→ Selected excerpt:
------------------------------------------------------------

The recent national intelligence estimate that
concluded that Iran halted its nuclear weapons program in 2003 is just about
the stupidest intelligence assessment I have ever read. It falls hook, line and
sinker for a transparent bait and switch tactic employed not only by Iran, but
by several other nuclear powers in the past. The tactic is obvious and
well-known to all intelligence officials with an IQ above room temperature. It
goes like this: There are two tracks to making nuclear weapons: One is to
conduct research and develop technology directly related to military use. That
is what the United States did when it developed the atomic bomb during the
Manhattan Project. The second track is to develop nuclear technology for
civilian use and then to use the civilian technology for military purposes.
What every intelligence agency knows is that the most
difficult part of developing weapons corresponds precisely to the second track,
namely civilian use. In other words, it is relatively simple to move from track
2 to track 1 in a short period of time. As Valerie Lincy and Gary Milhollin,
both experts on nuclear arms control, put it in
a New York Times op-ed on December 6, 2007:
“During the past year, a period when Iran’s weapons
program was supposedly halted, the government has been busy installing some
3,000 gas centrifuges at its plant at Natanz. These machines could, if operated
continuously for about a year, create enough enriched uranium to provide fuel
for a bomb. In addition, they have no plausible purpose in Iran’s civilian
nuclear effort. All of Iran’s needs for enriched uranium for its energy
programs are covered by a contract with Russia.
“Iran is also building a heavy water reactor at its
research center at Arak. This reactor is ideal for producing plutonium for
nuclear bombs, but is of little use in an energy program like Iran’s, which
does not use plutonium for reactor fuel. India, Israel and Pakistan have all
built similar reactors -- all with the purpose of fueling nuclear weapons. And
why, by the way, does Iran even want a nuclear energy program, when it is
sitting on an enormous pool of oil that is now skyrocketing in value? And why
is Iran developing long-range Shahab missiles, which make no military sense
without nuclear warheads to put on them?
“...the halting of its secret enrichment and weapon
design efforts in 2003 proves only that Iran made a tactical move. It suspended
work that, if discovered, would unambiguously reveal intent to build a weapon.
It has continued other work, crucial to the ability to make a bomb, that it can
pass off as having civilian applications.”

------------------------------------------------------------

→ Data:
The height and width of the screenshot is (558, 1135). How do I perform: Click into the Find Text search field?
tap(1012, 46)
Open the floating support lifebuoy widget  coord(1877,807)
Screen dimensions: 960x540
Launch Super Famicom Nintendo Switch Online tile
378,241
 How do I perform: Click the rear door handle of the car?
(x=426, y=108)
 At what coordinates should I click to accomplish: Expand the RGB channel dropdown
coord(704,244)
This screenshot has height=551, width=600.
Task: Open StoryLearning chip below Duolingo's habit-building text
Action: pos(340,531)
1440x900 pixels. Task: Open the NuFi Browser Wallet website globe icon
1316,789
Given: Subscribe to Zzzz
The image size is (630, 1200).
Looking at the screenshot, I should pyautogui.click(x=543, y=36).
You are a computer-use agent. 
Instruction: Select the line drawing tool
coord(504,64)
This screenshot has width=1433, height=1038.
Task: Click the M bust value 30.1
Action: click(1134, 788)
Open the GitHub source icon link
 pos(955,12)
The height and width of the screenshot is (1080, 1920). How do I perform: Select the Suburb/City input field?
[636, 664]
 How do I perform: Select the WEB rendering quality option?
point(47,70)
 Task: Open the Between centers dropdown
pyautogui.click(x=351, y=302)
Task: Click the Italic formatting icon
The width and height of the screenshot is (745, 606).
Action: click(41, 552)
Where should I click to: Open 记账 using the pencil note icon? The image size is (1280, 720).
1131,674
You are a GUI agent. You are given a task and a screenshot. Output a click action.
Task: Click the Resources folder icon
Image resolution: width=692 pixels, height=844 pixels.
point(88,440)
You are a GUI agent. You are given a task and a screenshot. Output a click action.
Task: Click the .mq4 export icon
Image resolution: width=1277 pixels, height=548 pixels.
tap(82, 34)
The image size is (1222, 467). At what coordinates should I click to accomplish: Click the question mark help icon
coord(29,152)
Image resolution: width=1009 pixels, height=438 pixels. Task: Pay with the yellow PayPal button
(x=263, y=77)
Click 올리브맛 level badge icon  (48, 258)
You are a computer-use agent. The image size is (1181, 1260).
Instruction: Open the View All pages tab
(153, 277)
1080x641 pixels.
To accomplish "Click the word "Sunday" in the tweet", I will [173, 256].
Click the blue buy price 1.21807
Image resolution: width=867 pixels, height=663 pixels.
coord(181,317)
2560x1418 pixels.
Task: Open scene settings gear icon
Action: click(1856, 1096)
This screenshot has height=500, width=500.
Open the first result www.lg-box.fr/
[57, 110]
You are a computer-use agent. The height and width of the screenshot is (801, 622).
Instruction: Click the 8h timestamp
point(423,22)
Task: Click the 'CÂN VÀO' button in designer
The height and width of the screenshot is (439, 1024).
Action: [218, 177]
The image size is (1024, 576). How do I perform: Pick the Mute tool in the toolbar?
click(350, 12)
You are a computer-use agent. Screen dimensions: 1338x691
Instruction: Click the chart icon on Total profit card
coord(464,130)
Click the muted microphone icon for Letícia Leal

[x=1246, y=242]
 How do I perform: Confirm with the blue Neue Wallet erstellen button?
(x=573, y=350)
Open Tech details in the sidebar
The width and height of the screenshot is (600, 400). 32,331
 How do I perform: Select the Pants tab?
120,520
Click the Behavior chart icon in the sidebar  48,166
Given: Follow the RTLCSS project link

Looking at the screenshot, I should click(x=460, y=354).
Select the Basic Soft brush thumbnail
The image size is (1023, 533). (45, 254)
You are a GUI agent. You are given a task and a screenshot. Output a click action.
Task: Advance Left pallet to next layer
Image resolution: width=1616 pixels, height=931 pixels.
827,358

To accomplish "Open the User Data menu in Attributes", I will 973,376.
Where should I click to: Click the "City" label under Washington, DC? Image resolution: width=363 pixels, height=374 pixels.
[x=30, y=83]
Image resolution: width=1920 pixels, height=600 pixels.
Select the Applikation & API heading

------------------------------------------------------------

→ What is expected: How would the opinion piece above on the intelligence estimate about Iran's nuclear weapons program go on after its last sentence? Write the next few paragraphs in the same voice.

→ Expected answer:
Duh! What then can explain so obvious an intelligence
gaffe. One explanation could lie in the old saw that “military intelligence is
to intelligence as military music is to music.” But I simply don’t believe that
our intelligence agencies are populated by the kind of nincompoops who would
fall for so obvious an Iranian ploy. The more likely explanation is that there
is an agenda hiding in the report. What then might that agenda be? To find a
hidden agenda one should always look for the beneficiaries. Who wins from this
deeply flawed report? Well, certainly Iran does, but it is unlikely that
Iranian interests could drive any American agenda. Lincy and Milhollin surmise
that:
“We should be suspicious of any document that
suddenly gives the Bush administration a pass on a big national security
problem it won’t solve during its remaining year in office. Is the
administration just washing its hands of the intractable Iranian nuclear issue
by saying, ‘[i]f we can’t fix it, it ain’t broke?’“
My own view is that the authors of the report were
fighting the last war. No, not the war in Iraq, but rather what they believe
was Vice President Cheney’s efforts to go to war with Iran. This report surely
takes the wind out of those sails. But that was last year’s unfought war.
Nobody in Washington has seriously considered attacking Iran since Condolleezza
Rice and Robert Gates replaced Cheney as the foreign policy power behind the
throne.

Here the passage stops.